#### Passage ####
I was sitting next to Kerry, one of the few other girls in the room apart from the sneaky back row observers. She decided to go next. ‘I just want to get it over with,’ she whispered to me as she went forward. It was no wonder. We were all nervous, but most people were able to speak once it was their turn. I suspected that what was going to set the candidates apart was how interesting our talk had been.
‘Hi, my name is Kerry.’ She paused and smiled…then froze. Seconds of silence passed.
She started again. ‘I’m going to talk about human biology…’ Not a bad choice of topic, it was different to everyone else’s. Except that she didn’t do it. “I’m interested in human biology …The heart is an organ that…” She paused again, her smile wilting.
“Why don’t you start again,” suggested Richard.
‘The heart is part of the circulatory system – no, I meant to say that the liver is unusual because…because…”
She stopped and started her talk about half a dozen times, couldn’t remember what she was going to say, then couldn’t think of anything to say. She stood there, looking at us, her face blank, hands trembling. The dreaded blackout induced by fear. Heck, make something up, I willed telepathically to her while I smiled supportively. Richard gave her a few more chances to start over, but still she wasn’t able to speak. Nothing. In tears she sat down.
‘Don’t worry about it,’ I whispered to her. Privately I was relieved that at least I did better than her. It was only five minutes, it was a topic of our own choice, and we’d had weeks to practice. If you couldn’t speak after all that preparation, you simply wouldn’t cut it leading a tour.
#### Exercise data ####
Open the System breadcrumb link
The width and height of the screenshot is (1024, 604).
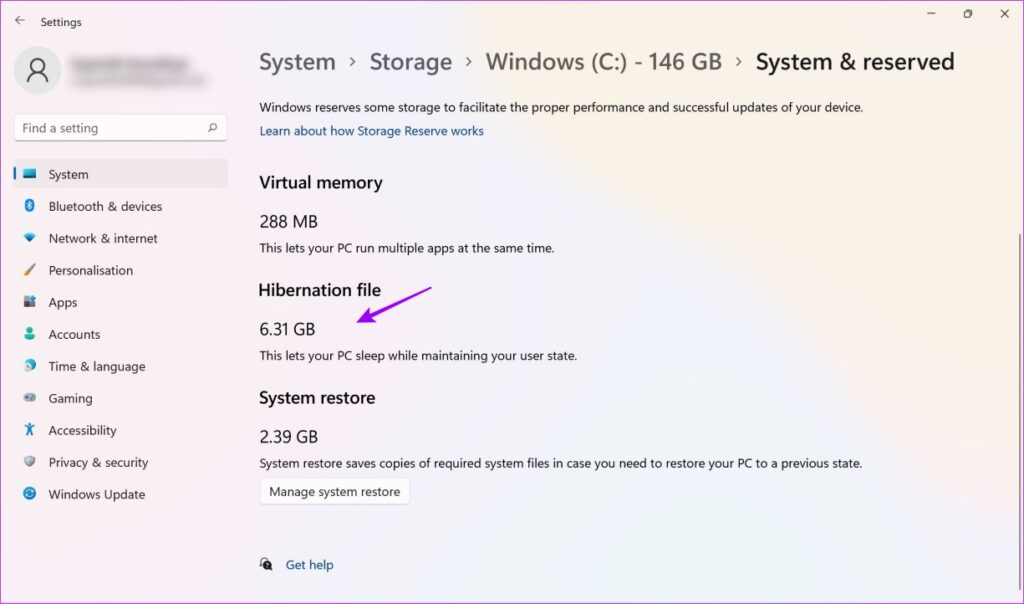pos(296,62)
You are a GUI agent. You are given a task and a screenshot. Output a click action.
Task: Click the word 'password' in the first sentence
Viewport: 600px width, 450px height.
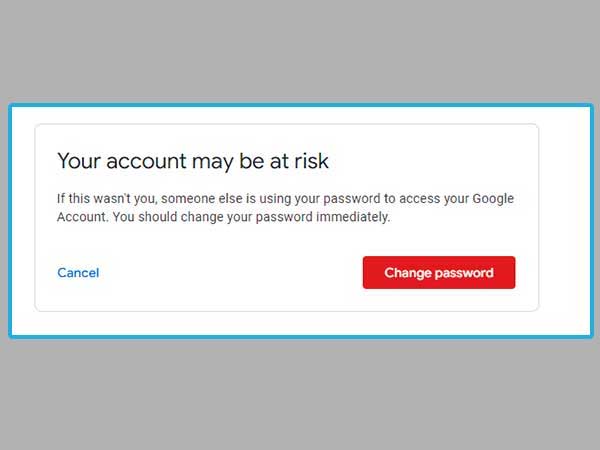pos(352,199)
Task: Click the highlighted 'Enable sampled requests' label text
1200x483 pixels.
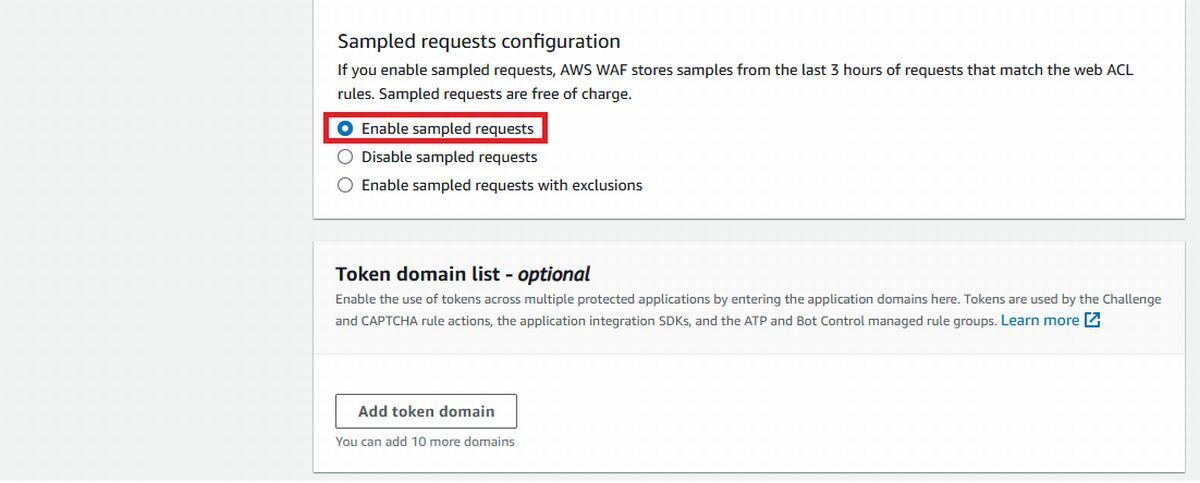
####
#### Exercise data ####
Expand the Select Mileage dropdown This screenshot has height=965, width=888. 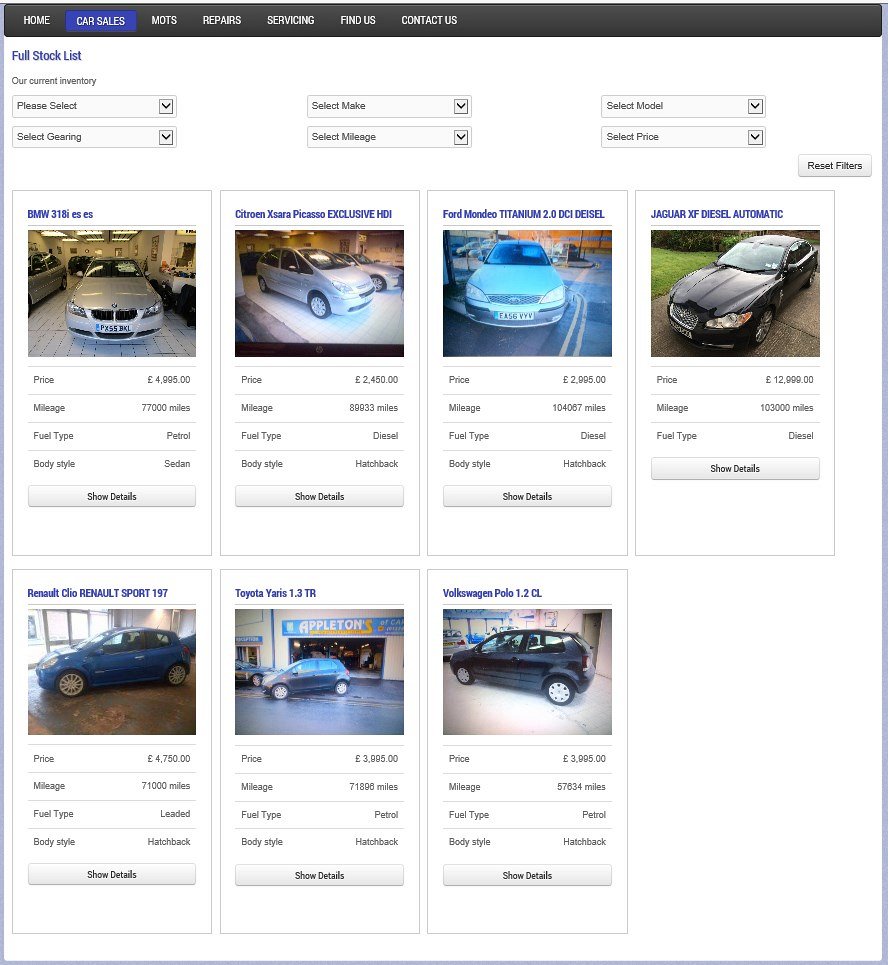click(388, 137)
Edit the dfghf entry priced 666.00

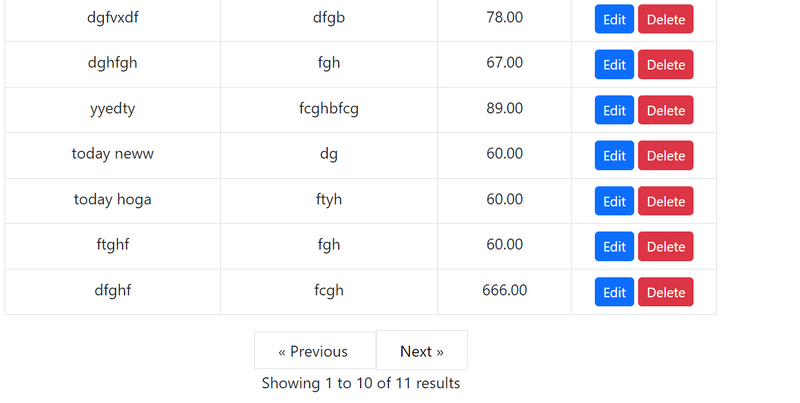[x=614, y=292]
####
- [Tasks to complete]:
1. In the passage, rewrite the paragraph beginning "She stopped and started her talk" as a bulleted list that keeps its main facts.
2. Answer these questions from the passage:
(a) What topic did Kerry say she was going to talk about?
(b) Who suggested that she start again?
(c) How long was the talk meant to last?

- [Responses to the tasks]:
1.
- Kerry stopped and restarted her talk about half a dozen times.
- She couldn't remember what she had meant to say, and then couldn't think of anything to say.
- She stood blank-faced with trembling hands, blacked out by fear.
- The narrator smiled supportively while silently urging her to make something up.
- Richard gave her a few more chances to start over, but she still couldn't speak.
- She sat down in tears.

2.
(a) Human biology.
(b) Richard.
(c) Five minutes.